Sinatra with Server-Sent Events (SSE)
SSE is a natural fit for streaming text responses.
require 'sinatra'
require 'ruby_llm'
# ... configuration ...
get '/stream_chat' do
content_type 'text/event-stream'
stream(:keep_open) do |out|
chat = RubyLLM.chat
begin
chat.ask(params[:prompt] || "Tell me a fun fact.") do |chunk|
# Send each content chunk as an SSE data event
out << "data: #{chunk.content.to_json}\n\n" if chunk.content
end
# Signal completion
out << "event: complete\ndata: {}\n\n"
rescue => e
# Signal error
out << "event: error\ndata: #{ { error: e.message }.to_json }\n\n"
ensure
out.close
end
end
end
Error Handling During Streaming
Errors (like network issues, rate limits, or provider errors) can occur mid-stream. The ask
method will raise the appropriate RubyLLM::Error
subclass after the block execution finishes or is interrupted by the error.
begin
chat = RubyLLM.chat
puts "Assistant:"
chat.ask("Generate a very long response...") do |chunk|
print chunk.content
# Potential error occurs here
end
rescue RubyLLM::Error => e
puts "\n--- Error during streaming ---"
puts "Error Type: #{e.class}"
puts "Message: #{e.message}"
# Check e.response for more details if needed
end
Refer to the Error Handling Guide for details on specific error types.
Streaming with Tools
When a chat interaction involves Tools, the streaming behavior has distinct phases:
- Initial Response Stream: Chunks are yielded as the model generates text up to the point where it decides to call a tool.

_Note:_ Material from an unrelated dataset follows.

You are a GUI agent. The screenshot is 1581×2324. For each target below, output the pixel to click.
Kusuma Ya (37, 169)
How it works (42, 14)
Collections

- Tool Call Chunk(s): One or more chunks containing
chunk.tool_calls
information are yielded. The arguments might be streamed incrementally depending on the provider. - Pause: Streaming pauses while RubyLLM executes your tool’s
execute
method. - Resumed Response Stream: After the tool result is sent back to the model, streaming resumes, yielding chunks containing the model’s final response incorporating the tool’s output.
chat = RubyLLM.chat(model: 'gpt-4o').with_tool(Weather) # Assumes Weather tool is defined
puts "Assistant:"
chat.ask("What's the weather in Berlin (52.52, 13.40)?") do |chunk|
if chunk.tool_calls
puts "\n[TOOL CALL DETECTED: #{chunk.tool_calls.values.first.name}]"
# Arguments might be partial here: chunk.tool_calls.values.first.arguments
elsif chunk.content
print chunk.content
end
end
# Output might look like:
# Assistant:
# Okay, let me check the weather for Berlin.
# [TOOL CALL DETECTED: weather] # Pause while tool executes
# The current weather in Berlin (52.52, 13.4) is 15°C with wind at 10 km/h.
Your streaming block needs to be prepared to handle chunks that contain text content, tool call information, or potentially just metadata.